## [Information supplied]
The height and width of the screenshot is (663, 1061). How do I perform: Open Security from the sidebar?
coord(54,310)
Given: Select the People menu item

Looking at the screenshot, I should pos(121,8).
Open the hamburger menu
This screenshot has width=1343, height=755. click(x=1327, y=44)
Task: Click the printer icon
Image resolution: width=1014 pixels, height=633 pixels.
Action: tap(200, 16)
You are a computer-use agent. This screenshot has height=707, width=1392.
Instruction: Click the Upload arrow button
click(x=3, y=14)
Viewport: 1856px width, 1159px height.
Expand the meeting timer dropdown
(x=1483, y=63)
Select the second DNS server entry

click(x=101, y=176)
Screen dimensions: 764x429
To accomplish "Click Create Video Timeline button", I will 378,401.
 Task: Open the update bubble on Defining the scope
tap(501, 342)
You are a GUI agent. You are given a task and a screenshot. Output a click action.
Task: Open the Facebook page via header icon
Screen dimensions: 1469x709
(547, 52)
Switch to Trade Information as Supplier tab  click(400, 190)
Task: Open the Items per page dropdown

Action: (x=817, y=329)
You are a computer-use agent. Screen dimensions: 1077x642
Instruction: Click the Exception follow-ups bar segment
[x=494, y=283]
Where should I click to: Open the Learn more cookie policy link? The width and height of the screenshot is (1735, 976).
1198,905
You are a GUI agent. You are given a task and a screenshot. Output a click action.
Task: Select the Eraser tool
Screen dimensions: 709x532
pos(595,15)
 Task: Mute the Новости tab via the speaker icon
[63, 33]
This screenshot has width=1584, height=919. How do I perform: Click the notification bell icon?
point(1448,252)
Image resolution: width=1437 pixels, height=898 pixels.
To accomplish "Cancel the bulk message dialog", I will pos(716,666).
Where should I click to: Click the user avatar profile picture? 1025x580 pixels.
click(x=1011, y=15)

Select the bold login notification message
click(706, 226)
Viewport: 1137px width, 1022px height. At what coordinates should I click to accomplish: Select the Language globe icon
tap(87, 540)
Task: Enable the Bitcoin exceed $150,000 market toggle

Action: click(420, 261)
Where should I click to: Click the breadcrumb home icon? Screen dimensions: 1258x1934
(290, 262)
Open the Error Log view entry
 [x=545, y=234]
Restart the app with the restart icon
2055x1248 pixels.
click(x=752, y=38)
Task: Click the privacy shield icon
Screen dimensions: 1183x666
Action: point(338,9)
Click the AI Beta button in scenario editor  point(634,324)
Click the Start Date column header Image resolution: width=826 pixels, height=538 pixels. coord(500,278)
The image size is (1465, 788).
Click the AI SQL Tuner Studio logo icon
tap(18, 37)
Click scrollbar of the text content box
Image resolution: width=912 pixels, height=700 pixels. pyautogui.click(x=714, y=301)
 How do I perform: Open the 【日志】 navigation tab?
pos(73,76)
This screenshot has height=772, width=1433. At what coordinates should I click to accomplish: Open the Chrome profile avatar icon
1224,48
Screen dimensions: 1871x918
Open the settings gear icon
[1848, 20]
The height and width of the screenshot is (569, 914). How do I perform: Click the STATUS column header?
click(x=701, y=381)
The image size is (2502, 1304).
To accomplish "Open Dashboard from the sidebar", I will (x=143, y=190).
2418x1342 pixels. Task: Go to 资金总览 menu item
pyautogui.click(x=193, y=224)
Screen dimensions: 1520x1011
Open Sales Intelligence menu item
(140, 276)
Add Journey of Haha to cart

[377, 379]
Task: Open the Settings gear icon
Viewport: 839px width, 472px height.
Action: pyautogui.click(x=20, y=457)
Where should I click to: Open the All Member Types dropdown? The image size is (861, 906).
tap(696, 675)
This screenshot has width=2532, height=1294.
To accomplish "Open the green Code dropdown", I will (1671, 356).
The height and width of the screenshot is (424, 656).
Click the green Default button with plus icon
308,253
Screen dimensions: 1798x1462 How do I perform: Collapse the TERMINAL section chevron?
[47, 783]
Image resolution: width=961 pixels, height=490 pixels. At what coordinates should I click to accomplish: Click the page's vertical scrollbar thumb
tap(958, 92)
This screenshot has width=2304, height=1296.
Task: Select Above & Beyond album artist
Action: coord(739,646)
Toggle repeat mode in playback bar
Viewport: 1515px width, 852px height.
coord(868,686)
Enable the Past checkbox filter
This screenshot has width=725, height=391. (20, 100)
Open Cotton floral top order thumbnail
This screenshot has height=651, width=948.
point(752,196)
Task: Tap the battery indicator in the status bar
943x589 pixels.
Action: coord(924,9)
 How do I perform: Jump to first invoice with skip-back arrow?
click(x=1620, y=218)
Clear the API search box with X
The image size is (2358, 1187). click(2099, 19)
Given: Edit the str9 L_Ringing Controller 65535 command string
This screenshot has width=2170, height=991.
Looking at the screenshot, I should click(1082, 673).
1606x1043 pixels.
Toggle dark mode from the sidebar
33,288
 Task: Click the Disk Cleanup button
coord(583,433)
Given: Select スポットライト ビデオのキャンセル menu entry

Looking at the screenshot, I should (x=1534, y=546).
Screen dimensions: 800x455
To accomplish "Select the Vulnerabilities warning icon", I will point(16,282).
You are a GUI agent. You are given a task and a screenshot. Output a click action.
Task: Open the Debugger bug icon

## [Problem to solve]
All of the data above should be reproduced exactly, with nothing left out.

## [Problem solution]
The height and width of the screenshot is (663, 1061). How do I perform: Open Security from the sidebar?
coord(54,310)
Given: Select the People menu item

Looking at the screenshot, I should pos(121,8).
Open the hamburger menu
This screenshot has width=1343, height=755. click(x=1327, y=44)
Task: Click the printer icon
Image resolution: width=1014 pixels, height=633 pixels.
Action: tap(200, 16)
You are a computer-use agent. This screenshot has height=707, width=1392.
Instruction: Click the Upload arrow button
click(x=3, y=14)
Viewport: 1856px width, 1159px height.
Expand the meeting timer dropdown
(x=1483, y=63)
Select the second DNS server entry

click(x=101, y=176)
Screen dimensions: 764x429
To accomplish "Click Create Video Timeline button", I will 378,401.
 Task: Open the update bubble on Defining the scope
tap(501, 342)
You are a GUI agent. You are given a task and a screenshot. Output a click action.
Task: Open the Facebook page via header icon
Screen dimensions: 1469x709
(547, 52)
Switch to Trade Information as Supplier tab  click(400, 190)
Task: Open the Items per page dropdown

Action: (x=817, y=329)
You are a computer-use agent. Screen dimensions: 1077x642
Instruction: Click the Exception follow-ups bar segment
[x=494, y=283]
Where should I click to: Open the Learn more cookie policy link? The width and height of the screenshot is (1735, 976).
1198,905
You are a GUI agent. You are given a task and a screenshot. Output a click action.
Task: Select the Eraser tool
Screen dimensions: 709x532
pos(595,15)
 Task: Mute the Новости tab via the speaker icon
[63, 33]
This screenshot has width=1584, height=919. How do I perform: Click the notification bell icon?
point(1448,252)
Image resolution: width=1437 pixels, height=898 pixels.
To accomplish "Cancel the bulk message dialog", I will pos(716,666).
Where should I click to: Click the user avatar profile picture? 1025x580 pixels.
click(x=1011, y=15)

Select the bold login notification message
click(706, 226)
Viewport: 1137px width, 1022px height. At what coordinates should I click to accomplish: Select the Language globe icon
tap(87, 540)
Task: Enable the Bitcoin exceed $150,000 market toggle

Action: click(420, 261)
Where should I click to: Click the breadcrumb home icon? Screen dimensions: 1258x1934
(290, 262)
Open the Error Log view entry
 [x=545, y=234]
Restart the app with the restart icon
2055x1248 pixels.
click(x=752, y=38)
Task: Click the privacy shield icon
Screen dimensions: 1183x666
Action: point(338,9)
Click the AI Beta button in scenario editor  point(634,324)
Click the Start Date column header Image resolution: width=826 pixels, height=538 pixels. coord(500,278)
The image size is (1465, 788).
Click the AI SQL Tuner Studio logo icon
tap(18, 37)
Click scrollbar of the text content box
Image resolution: width=912 pixels, height=700 pixels. pyautogui.click(x=714, y=301)
 How do I perform: Open the 【日志】 navigation tab?
pos(73,76)
This screenshot has height=772, width=1433. At what coordinates should I click to accomplish: Open the Chrome profile avatar icon
1224,48
Screen dimensions: 1871x918
Open the settings gear icon
[1848, 20]
The height and width of the screenshot is (569, 914). How do I perform: Click the STATUS column header?
click(x=701, y=381)
The image size is (2502, 1304).
To accomplish "Open Dashboard from the sidebar", I will (x=143, y=190).
2418x1342 pixels. Task: Go to 资金总览 menu item
pyautogui.click(x=193, y=224)
Screen dimensions: 1520x1011
Open Sales Intelligence menu item
(140, 276)
Add Journey of Haha to cart

[377, 379]
Task: Open the Settings gear icon
Viewport: 839px width, 472px height.
Action: pyautogui.click(x=20, y=457)
Where should I click to: Open the All Member Types dropdown? The image size is (861, 906).
tap(696, 675)
This screenshot has width=2532, height=1294.
To accomplish "Open the green Code dropdown", I will (1671, 356).
The height and width of the screenshot is (424, 656).
Click the green Default button with plus icon
308,253
Screen dimensions: 1798x1462 How do I perform: Collapse the TERMINAL section chevron?
[47, 783]
Image resolution: width=961 pixels, height=490 pixels. At what coordinates should I click to accomplish: Click the page's vertical scrollbar thumb
tap(958, 92)
This screenshot has width=2304, height=1296.
Task: Select Above & Beyond album artist
Action: coord(739,646)
Toggle repeat mode in playback bar
Viewport: 1515px width, 852px height.
coord(868,686)
Enable the Past checkbox filter
This screenshot has width=725, height=391. (20, 100)
Open Cotton floral top order thumbnail
This screenshot has height=651, width=948.
point(752,196)
Task: Tap the battery indicator in the status bar
943x589 pixels.
Action: coord(924,9)
 How do I perform: Jump to first invoice with skip-back arrow?
click(x=1620, y=218)
Clear the API search box with X
The image size is (2358, 1187). click(2099, 19)
Given: Edit the str9 L_Ringing Controller 65535 command string
This screenshot has width=2170, height=991.
Looking at the screenshot, I should click(1082, 673).
1606x1043 pixels.
Toggle dark mode from the sidebar
33,288
 Task: Click the Disk Cleanup button
coord(583,433)
Given: Select スポットライト ビデオのキャンセル menu entry

Looking at the screenshot, I should (x=1534, y=546).
Screen dimensions: 800x455
To accomplish "Select the Vulnerabilities warning icon", I will point(16,282).
You are a GUI agent. You are given a task and a screenshot. Output a click action.
Task: Open the Debugger bug icon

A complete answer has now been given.